→ **What the task requires**
Swap "upload cloud icon" for "cloud upload button" and repeat the data, beginning at the line that contains "Switch to the Структура tab" and stopping after the line that contains "I will pos(48,830).", with everything else unchanged.

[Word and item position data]
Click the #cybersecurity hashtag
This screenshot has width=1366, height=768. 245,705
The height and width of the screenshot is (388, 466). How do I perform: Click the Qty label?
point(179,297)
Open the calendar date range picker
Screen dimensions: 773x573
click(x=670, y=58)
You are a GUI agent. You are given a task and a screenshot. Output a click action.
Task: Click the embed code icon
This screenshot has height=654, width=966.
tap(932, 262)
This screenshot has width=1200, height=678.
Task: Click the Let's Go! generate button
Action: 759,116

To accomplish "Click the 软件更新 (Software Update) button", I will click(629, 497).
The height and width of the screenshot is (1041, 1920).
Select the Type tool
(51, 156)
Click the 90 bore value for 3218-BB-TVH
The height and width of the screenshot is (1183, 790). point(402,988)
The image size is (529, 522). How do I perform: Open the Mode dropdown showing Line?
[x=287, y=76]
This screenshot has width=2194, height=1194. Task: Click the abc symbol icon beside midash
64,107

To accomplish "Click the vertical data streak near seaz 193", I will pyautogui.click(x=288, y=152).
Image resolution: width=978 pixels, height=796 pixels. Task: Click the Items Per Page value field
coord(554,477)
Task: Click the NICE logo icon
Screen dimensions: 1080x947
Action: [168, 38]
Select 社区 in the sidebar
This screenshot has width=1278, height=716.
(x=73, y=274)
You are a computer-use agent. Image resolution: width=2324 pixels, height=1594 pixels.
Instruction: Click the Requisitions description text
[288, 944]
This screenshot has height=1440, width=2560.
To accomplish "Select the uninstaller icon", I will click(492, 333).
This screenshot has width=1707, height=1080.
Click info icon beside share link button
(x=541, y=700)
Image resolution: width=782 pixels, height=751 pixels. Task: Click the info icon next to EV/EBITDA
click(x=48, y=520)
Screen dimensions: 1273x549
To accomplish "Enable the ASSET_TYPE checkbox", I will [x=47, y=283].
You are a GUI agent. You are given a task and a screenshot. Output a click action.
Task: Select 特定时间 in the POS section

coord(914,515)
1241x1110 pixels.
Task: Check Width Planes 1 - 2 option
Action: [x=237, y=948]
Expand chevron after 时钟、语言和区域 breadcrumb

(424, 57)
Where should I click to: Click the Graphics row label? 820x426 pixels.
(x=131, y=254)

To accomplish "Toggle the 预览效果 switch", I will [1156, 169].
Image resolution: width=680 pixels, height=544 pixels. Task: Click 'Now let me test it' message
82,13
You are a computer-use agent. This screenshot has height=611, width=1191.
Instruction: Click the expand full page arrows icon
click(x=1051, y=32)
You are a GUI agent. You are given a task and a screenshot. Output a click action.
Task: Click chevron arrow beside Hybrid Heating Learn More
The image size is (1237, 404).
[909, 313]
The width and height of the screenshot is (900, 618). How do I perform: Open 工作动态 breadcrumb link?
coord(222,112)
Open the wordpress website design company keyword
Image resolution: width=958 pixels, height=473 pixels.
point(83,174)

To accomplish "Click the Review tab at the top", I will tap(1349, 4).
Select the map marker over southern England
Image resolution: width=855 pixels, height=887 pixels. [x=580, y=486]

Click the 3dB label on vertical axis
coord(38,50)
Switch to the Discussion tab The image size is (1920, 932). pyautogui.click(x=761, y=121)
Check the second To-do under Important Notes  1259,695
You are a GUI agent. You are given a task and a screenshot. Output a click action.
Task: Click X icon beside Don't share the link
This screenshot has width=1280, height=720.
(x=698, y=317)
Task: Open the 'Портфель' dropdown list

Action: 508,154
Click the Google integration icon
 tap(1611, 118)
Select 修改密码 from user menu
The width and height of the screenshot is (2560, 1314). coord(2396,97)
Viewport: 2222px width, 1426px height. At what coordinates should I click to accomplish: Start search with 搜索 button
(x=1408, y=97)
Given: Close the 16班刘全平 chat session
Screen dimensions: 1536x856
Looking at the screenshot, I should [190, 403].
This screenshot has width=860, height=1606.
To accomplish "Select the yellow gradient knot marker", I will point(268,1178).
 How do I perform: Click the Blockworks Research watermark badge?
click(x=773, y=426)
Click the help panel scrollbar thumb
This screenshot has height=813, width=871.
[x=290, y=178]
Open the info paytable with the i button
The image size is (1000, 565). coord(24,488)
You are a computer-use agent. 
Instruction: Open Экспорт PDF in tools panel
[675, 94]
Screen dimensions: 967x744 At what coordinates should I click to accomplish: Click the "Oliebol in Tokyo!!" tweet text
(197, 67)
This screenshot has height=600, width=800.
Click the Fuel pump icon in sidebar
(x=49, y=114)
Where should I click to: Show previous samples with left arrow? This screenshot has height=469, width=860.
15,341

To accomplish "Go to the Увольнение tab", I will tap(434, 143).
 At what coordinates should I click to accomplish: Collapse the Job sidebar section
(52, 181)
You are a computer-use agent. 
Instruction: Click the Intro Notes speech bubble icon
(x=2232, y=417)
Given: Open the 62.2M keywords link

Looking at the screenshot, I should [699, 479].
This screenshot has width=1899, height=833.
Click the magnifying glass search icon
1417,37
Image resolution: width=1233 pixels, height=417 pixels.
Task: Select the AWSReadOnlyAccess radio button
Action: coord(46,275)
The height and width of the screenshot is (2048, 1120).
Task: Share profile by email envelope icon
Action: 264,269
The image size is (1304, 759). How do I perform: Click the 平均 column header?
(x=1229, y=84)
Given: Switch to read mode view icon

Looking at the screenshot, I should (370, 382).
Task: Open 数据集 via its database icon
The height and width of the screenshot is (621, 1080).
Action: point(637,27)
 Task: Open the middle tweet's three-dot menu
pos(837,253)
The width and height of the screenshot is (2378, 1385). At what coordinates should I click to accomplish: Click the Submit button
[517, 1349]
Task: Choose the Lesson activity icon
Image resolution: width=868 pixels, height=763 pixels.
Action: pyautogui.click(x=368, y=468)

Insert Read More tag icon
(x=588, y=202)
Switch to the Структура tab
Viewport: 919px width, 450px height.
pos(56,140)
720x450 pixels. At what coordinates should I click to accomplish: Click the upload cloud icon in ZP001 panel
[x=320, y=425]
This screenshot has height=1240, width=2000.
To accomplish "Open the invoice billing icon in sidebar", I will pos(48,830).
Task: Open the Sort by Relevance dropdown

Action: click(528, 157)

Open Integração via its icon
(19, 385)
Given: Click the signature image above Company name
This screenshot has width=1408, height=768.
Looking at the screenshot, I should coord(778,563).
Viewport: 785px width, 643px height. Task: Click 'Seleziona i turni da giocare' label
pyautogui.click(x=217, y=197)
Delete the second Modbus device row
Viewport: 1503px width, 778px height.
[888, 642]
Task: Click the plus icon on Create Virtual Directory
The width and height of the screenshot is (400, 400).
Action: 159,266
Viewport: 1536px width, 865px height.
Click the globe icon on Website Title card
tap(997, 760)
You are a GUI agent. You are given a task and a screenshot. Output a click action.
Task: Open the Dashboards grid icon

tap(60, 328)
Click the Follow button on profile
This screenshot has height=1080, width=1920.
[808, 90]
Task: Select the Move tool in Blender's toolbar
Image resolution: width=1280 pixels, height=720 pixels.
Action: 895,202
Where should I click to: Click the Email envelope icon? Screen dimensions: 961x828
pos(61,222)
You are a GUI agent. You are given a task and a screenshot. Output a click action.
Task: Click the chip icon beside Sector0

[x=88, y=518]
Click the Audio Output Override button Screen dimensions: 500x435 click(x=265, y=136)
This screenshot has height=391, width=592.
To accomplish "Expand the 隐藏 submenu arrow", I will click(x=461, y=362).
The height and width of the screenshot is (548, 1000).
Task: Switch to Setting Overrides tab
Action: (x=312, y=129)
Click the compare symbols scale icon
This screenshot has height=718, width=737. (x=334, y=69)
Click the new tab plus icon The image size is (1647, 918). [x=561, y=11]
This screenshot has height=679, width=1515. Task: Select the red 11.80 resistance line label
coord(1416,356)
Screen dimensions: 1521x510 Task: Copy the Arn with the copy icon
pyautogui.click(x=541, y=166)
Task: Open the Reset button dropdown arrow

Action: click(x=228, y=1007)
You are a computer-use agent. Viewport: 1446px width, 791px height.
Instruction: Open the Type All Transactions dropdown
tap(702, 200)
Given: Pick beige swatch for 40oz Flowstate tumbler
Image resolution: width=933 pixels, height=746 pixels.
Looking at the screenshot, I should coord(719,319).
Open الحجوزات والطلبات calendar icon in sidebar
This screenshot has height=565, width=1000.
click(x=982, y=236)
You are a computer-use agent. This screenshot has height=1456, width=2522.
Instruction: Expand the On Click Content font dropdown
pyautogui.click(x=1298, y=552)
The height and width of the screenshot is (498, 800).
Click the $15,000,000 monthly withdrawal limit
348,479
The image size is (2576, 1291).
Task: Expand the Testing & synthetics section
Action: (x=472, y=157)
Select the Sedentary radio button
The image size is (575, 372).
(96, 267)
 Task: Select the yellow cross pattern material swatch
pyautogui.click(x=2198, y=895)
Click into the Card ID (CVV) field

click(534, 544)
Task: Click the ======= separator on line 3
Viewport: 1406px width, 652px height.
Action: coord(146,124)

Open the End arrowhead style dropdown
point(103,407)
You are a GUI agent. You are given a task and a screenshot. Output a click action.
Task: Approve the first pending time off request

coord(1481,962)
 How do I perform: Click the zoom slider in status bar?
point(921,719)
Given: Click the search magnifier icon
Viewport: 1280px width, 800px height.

→ **Finished answer**
Switch to the Структура tab
Viewport: 919px width, 450px height.
pos(56,140)
720x450 pixels. At what coordinates should I click to accomplish: Click the cloud upload button in ZP001 panel
[x=320, y=425]
This screenshot has height=1240, width=2000.
To accomplish "Open the invoice billing icon in sidebar", I will pos(48,830).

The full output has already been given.